§ **Work required**
Extract every line of the records below that contains the word "height".

(Dataset excerpt)
** START **

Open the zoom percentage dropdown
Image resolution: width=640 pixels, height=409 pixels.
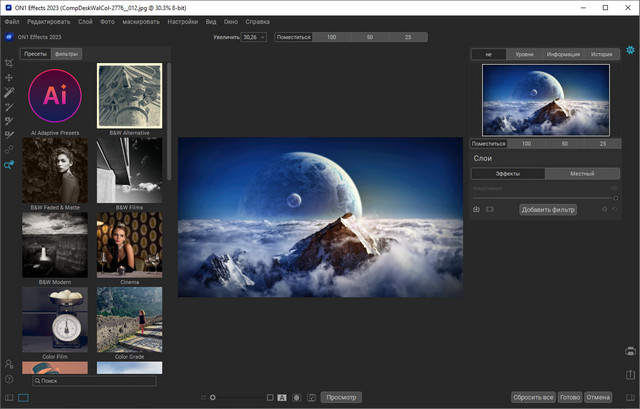253,37
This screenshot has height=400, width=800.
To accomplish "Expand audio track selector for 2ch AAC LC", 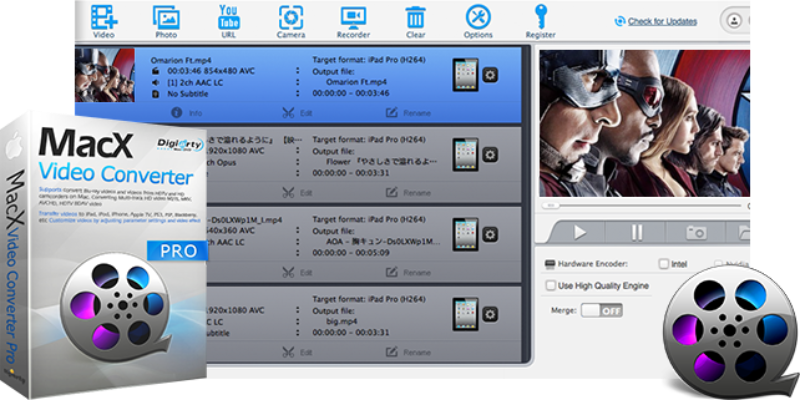I will click(298, 82).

** END **

§ **Answer to the task**
Image resolution: width=640 pixels, height=409 pixels.
This screenshot has height=400, width=800.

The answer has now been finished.